À titre d’exemple, si la base légale du traitement de données personnelles est une obligation légale, il sera nécessaire d’indiquer le caractère obligatoire de la collecte à la personne concernée et les conséquences en cas de non-communication de ces informations.

Les autres mentions obligatoires d’information

Les autres mentions obligatoires mis en place par le RGPD sont :

• L’identité et les coordonnées du responsable du traitement et, le cas échéant, du représentant du responsable du traitement.
• Les droits des personnes concernées : les droits d’accès, de rectification, d’effacement et de limitation pour tous les traitements, et le droit d’opposition et à la portabilité des données le cas échéant, pour certains traitements en fonction de leurs bases légales.
• Le droit au retrait du consentement à tout moment, si la base légale du traitement est le consentement.
• Les coordonnées du délégué à la protection des données (DPO) de l’organisme, s’il a été désigné, ou d’un point de contact sur les questions de protection des données personnelles.
• Le droit d’introduire une réclamation auprès de la CNIL.
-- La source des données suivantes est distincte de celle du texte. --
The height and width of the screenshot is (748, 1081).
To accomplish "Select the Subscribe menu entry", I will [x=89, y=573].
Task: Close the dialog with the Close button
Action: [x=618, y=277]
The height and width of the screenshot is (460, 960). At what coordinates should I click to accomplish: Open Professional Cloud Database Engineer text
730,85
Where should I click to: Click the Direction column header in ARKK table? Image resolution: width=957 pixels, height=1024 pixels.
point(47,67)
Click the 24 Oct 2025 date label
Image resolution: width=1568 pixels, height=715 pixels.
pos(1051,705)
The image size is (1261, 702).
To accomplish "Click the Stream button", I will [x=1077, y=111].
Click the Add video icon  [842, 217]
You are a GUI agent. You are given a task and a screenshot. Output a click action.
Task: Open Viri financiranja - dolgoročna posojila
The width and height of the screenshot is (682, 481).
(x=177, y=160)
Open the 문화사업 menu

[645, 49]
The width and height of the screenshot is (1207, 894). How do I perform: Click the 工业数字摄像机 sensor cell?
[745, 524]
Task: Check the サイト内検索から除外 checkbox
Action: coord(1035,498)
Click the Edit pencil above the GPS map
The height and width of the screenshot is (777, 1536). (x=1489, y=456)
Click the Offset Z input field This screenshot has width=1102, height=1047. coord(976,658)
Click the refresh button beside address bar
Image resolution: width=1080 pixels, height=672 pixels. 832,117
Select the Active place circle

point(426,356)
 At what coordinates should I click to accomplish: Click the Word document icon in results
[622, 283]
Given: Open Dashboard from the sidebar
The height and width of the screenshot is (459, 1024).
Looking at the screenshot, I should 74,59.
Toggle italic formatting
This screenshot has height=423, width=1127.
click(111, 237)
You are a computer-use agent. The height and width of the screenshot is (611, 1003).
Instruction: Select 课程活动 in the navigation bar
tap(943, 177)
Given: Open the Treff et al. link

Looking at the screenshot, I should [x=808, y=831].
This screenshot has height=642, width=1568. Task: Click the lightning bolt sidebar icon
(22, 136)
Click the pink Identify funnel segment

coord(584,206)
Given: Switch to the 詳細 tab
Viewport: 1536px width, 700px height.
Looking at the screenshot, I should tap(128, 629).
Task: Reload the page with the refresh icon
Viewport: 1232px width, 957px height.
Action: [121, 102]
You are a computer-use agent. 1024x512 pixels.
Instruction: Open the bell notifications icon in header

Enfin certains cas spécifiques peuvent entrainer la réalisation d’autres actions adaptées à savoir :

• Si le traitement met en place du profilage ou une prise de décision automatisée, une analyse d’impact relative à la protection des données personnelles (AIPD) devra être réalisée en raison des risques accrus que présentent ce type de traitements.
• En cas de transfert de données hors de l’Union Européenne, il sera nécessaire de mettre en place des clauses de protection adéquates sur les contrats avec les sous-traitants de données personnelles établis hors de l’Union européenne, conformément aux clauses contractuelles types de la Commission européenne.

Conclusion

La rédaction des mentions légales est un exercice imposé par le RGDP, pour lequel la Commission Nationale d’Informatique et Liberté (CNIL) est de plus en plus stricte et sensible.

Afin de pouvoir répondre à ces nouvelles obligations, le plus simple est de fournir ces informations dans un document unique telle qu’une politique confidentialité claire et accessible, afin que les personnes concernées puissent prendre facilement connaissance de l’ensemble des informations obligatoires préconisées par la CNIL et la Commission européenne.

Il est par ailleurs recommandé par la CNIL que cette politique de confidentialité soit distincte des conditions générales de vente (CGV) ou des conditions générales d’utilisation (CGU) d’un site internet.